Liar, liar, pants on fire …
In explaining his lack of sexual self-control Spurlock whined, “Is it because I’ve consistently been drinking since the age of 13? I haven’t been sober for more than a week in 30 years.” [Emphasis added]
Well now, Super Size Me was released in 2004, which is only 14 years ago. At the outset of the documentary, a doctor questioned Spurlock about his alcohol use and he insisted that he was eating and drinking nothing but food and drink sold over the counter at McDonald’s.
However, when the doctor examined him during the experiment he warned Spurlock that all that junk food was “pickling his liver,” leaving it looking “like an alcoholic’s after a binge.”
This caused a huge outcry after the release of the documentary, with publications like The New York Times running headlines such as “You Want Liver Failure With That?”
Phelim McAleer, writing for The Wall Street Journal, asked:
Could this be why his liver looked like that of an alcoholic? Were those shakes symptoms of alcohol withdrawal?
Now, we are in no way suggesting that consuming junk food like McDonald’s on a regular basis is in fact a healthy option. Spurlock was absolutely spot on when he shone a light on the negative impacts this type of food has in the long-term. (Related: Even while pledging “healthier” menu items, McDonald’s has actually increased salt, sugar and calories.)

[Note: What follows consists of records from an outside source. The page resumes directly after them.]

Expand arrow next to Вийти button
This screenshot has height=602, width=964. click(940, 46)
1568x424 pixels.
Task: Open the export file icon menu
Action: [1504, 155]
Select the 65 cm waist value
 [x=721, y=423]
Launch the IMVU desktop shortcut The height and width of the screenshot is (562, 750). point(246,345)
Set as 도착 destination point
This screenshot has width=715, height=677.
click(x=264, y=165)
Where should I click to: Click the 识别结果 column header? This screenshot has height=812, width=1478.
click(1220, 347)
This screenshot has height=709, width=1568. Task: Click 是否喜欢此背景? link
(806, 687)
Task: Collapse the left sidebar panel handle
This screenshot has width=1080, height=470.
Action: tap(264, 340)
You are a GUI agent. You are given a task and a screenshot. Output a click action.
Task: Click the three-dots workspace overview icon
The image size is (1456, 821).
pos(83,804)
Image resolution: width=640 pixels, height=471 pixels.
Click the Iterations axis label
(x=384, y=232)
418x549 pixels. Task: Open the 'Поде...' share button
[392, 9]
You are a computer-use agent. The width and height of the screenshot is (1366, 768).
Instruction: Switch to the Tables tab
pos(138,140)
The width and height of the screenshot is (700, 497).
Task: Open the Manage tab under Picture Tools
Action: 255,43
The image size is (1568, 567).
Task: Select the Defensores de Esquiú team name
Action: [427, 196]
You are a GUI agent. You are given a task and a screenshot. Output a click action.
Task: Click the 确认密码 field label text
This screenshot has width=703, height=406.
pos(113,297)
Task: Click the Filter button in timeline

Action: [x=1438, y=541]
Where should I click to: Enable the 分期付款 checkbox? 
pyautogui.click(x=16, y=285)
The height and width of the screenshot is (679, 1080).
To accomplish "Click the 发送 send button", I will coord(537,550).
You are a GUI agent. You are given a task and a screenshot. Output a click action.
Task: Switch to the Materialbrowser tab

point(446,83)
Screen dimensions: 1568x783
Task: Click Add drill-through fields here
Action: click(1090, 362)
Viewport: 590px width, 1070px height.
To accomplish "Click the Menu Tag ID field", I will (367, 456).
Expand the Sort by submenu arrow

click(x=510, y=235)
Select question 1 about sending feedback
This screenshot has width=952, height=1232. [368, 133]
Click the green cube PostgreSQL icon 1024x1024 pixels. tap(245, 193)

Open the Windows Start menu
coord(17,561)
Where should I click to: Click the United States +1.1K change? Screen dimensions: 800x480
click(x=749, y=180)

Nonetheless, the most shocking result of his experiment was certainly the “damage” to his liver, and if, as he is now claiming, he hasn’t been sober a week in the past 30 years, he must certainly have been drinking during the filming of the documentary, and the damage to his liver could surely not all be laid at McDonald’s door.
We echo the words of McAleer, who said:
Mr. Spurlock has recently emerged from rehab—yes, it was a 30-day stint—and is looking to revive his career. Maybe he will clean up his personal behavior, but he also owes viewers a full accounting of the truth behind “Super Size Me.”